I’m having a hard time in understanding what’s Nicolas Ghesquière‘s Louis Vuitton is about lately. Once a leader in fashion that was both ergonomic and absolutely intriguing, for seasons now the designer does some of the most gimmick-y fashion – and not in an ironic way. Also, I can’t picture who is actually wearing Louis Vuitton’s women’s ready-to-wear, expect for celebrities who are trapped by life-long contracts. The last show of Paris Fashion Week doesn’t feel like a cherry on top, but an event to which people feel forced to go to… because it’s LV after all. The show’s location was Cour Carrée. Ghesquière invited his longtime friend French artist Philippe Parreno to create an installation, and together with the Hollywood production designer James Chinlund they created a set that felt a little as if a spaceship had landed in the heart of Paris and the aliens had set up a fun fair for locals to see the special attraction. “It’s the first time I designed a collection in dialogue, in correspondence, with someone,” Ghesquière said at a preview, adding that Parreno’s sculpture was in fact “kind of a flower, a carnival flower.” Its massive proportions inspired the supersizing that happened on the runway. The cloche clés key holder that accessorizes many of the brand’s bags was enlarged, as were its Vachetta leather luggage tags, and the wallet that Ghesquière wears on a chain attached to a belt loop became a portfolio that the models clutched to their hips.
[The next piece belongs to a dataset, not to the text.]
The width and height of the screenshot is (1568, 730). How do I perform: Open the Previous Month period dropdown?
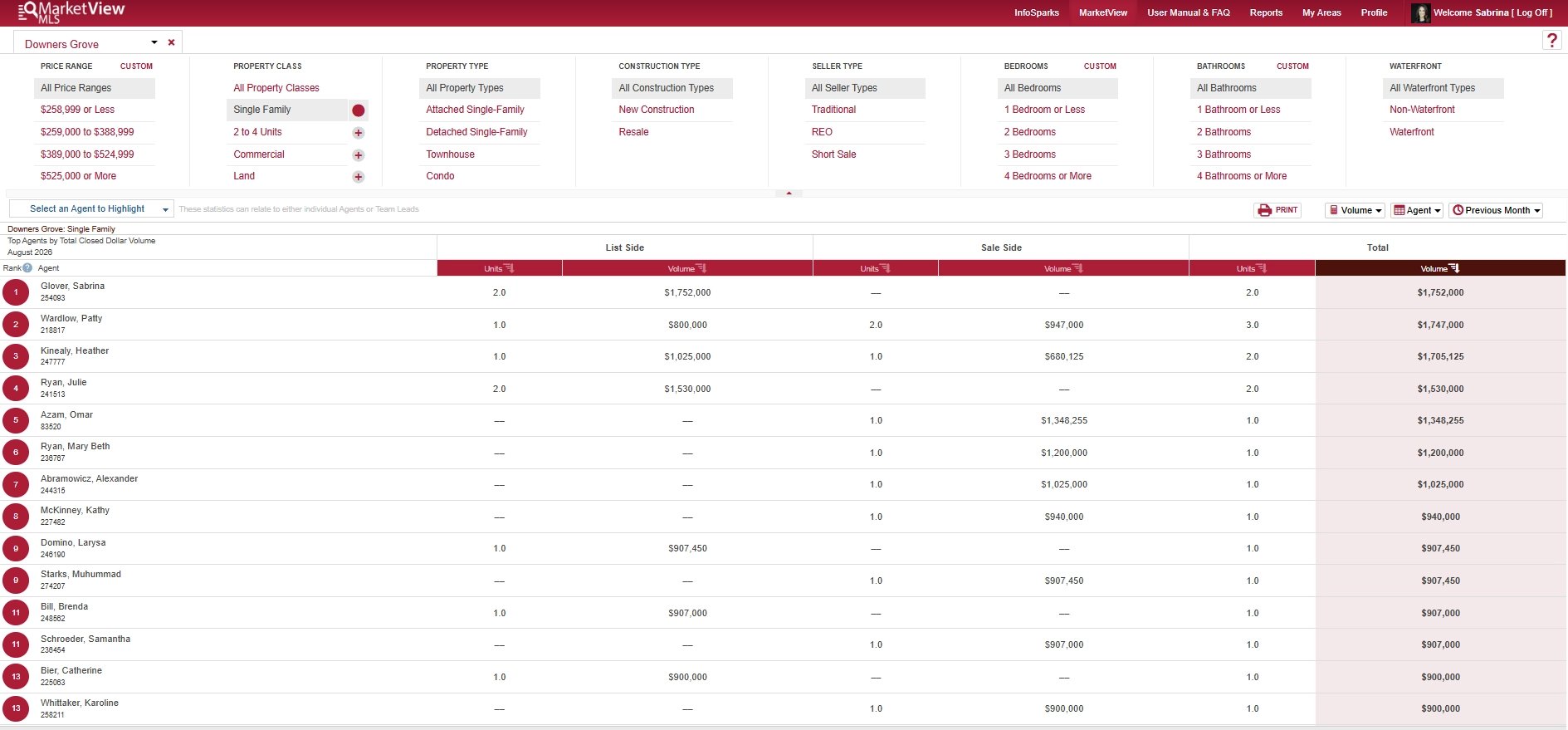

Most of it looked silly. Something similar was happening with the cumbersome clothes. You might recognize the giant zipper pulls on HoYeon Jung’s opening look from one of the first Ghesquière collections. The designer reported that they’re the largest ever manufactured, and the process of zooming and exaggerating one element of a garment led to the scaling up of other parts as well. Which explains the hyperbolic neckline and hips of Jung’s crop top and skirt, and the oversized straps dangling from the inner hems of vests and jackets, like sportswear panniers. “There is always that game of what is real and what is manipulated,” he explained. “Being with Philippe and working through the eyes of an artist,” Ghesquière said, “sometimes I had the feeling we were a little childish. I think I was maybe more free to break some boundaries for myself.” Releasing your inner child is fine. But I wish Nicolas delivered fashion that’s substantial and not so pointlessly painful for the eye.

Collage by Edward Kanarecki.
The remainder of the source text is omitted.